NZZ Folio 12/00 - Thema: Spielzeug   Inhaltsverzeichnis

Spektrum der Wissenschaft -- Dipl. psych. Samichlaus

Von Reto U. Schneider

WENN KINDER DEN STIEFEL vor die Tür stellen und Väter den weissen Bart montieren, packen die Psychologen den Fragebogen aus ihrem Sack. In der Arbeit «Kinderglaube an Nikolaus: Eine Entwicklungsstudie über Phantasie und Kausalität» (Journal of the American Academy of Child Psychiatry, Vol. 18, S. 658-667) wurde mit 72 Kindern ein «strukturiertes Santa-Claus-Interview (SCI)» geführt. Mit folgendem Resultat: «Alter, F (1, 105) = 6.55, p < .025; und Alter × Kausalität, F (1, 98) = 6.12, p < .025.» In Worten: «Der Glaube an den Nikolaus nimmt mit dem Alter markant ab.» Welche Kinderüberraschung!
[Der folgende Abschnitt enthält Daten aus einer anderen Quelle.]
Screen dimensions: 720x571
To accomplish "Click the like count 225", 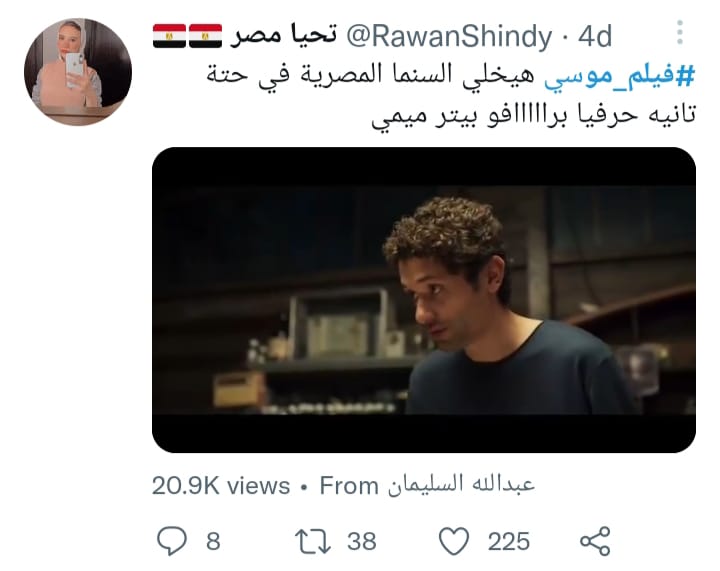I will pos(509,541).
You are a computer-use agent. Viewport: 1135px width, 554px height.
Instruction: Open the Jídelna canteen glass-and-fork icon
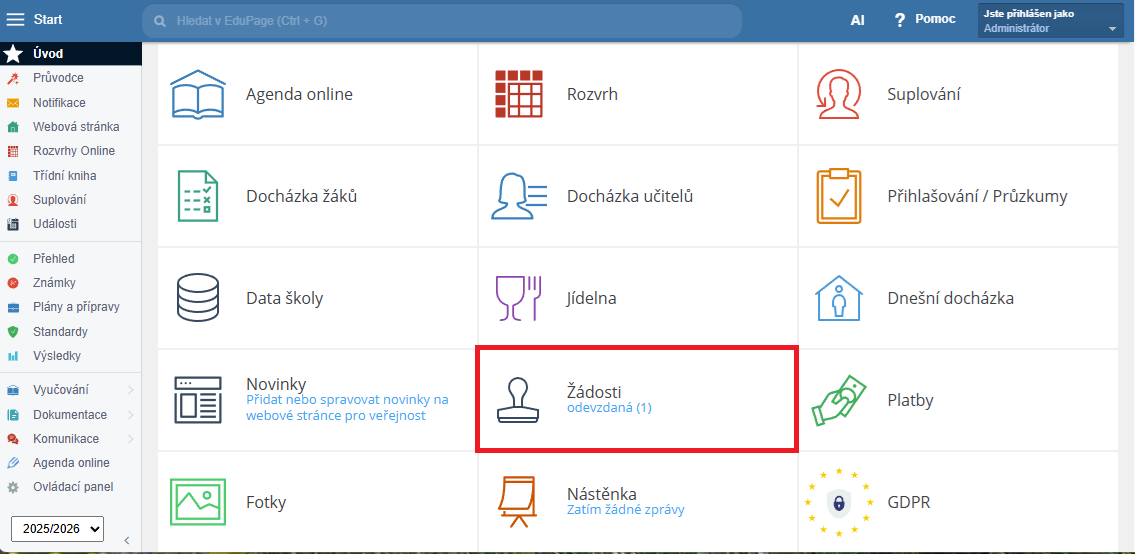[519, 298]
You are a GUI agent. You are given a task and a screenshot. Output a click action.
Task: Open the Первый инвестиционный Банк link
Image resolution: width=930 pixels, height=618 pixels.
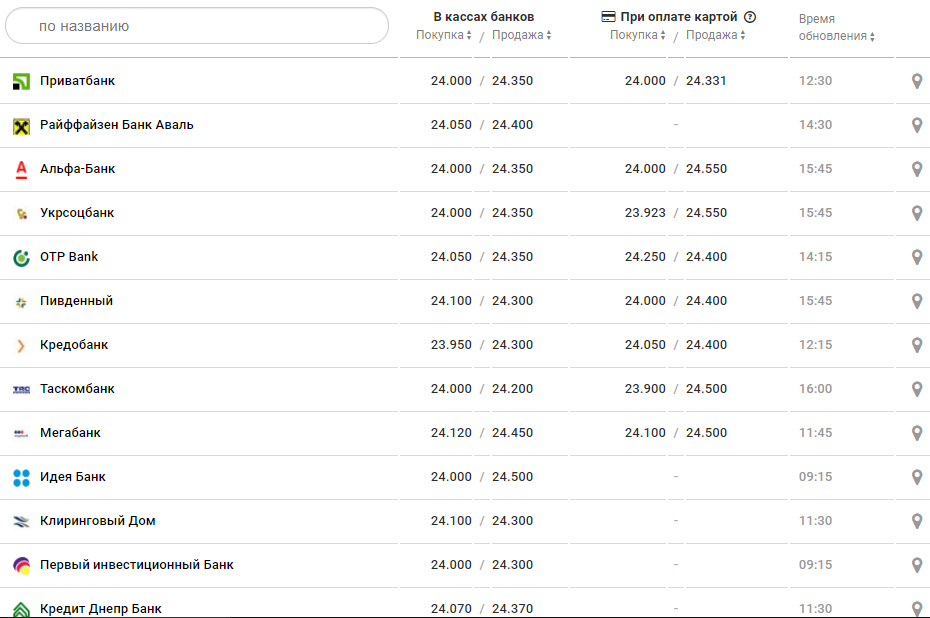[136, 565]
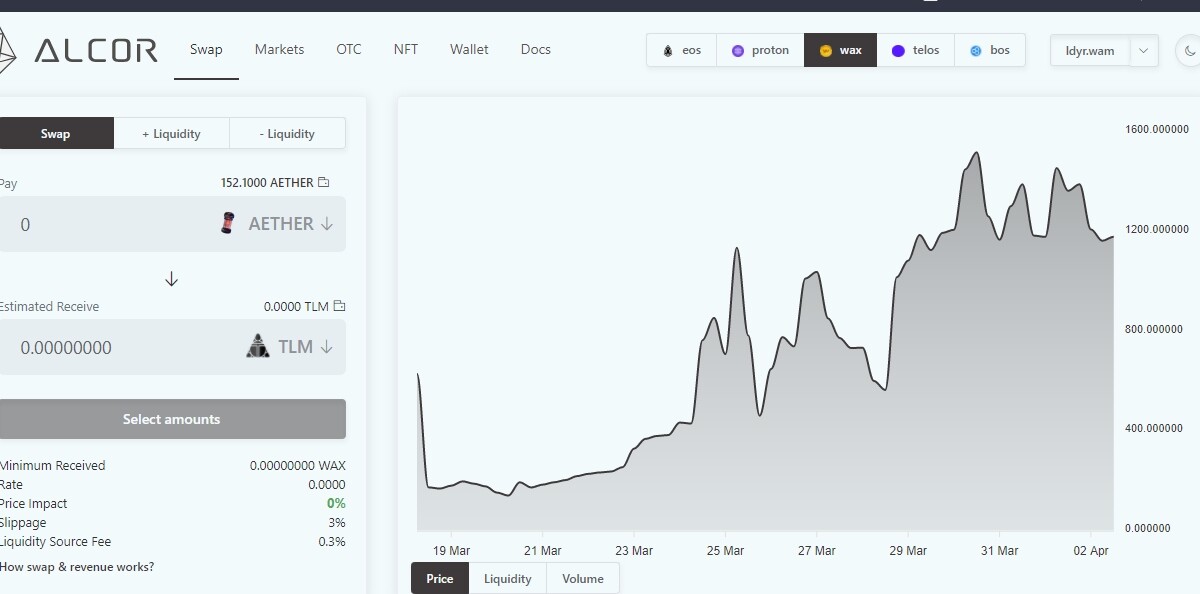Click AETHER wallet balance icon

[x=323, y=182]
Die Nikolausforschung hat zweifellos zum Ziel, die Lüge vom Mann im Wald mit Rute und Esel wissenschaftlich für unbedenklich zu erklären und damit das schlechte Gewissen der Eltern zu beruhigen. In der Studie «Zusammentreffen mit der Realität: Kinderreaktionen auf die Entdeckung des Nikolaus-Mythos» (Child Psychiatry and Human Development, Vol. 25, S. 6784) reagierten Kinder positiv, als sie die Wahrheit erfuhren, die Eltern dagegen waren traurig. Grund genug für den Autor von «Einige Beobachtungen zum Nikolaus-Brauch» (Psychiatry, Vol. 14, S. 287-396), eine Breitseite abzufeuern: Der Nikolaus-Mythos diene Eltern dazu, «ihre eigenen infantilen Bedürfnisse zu befriedigen».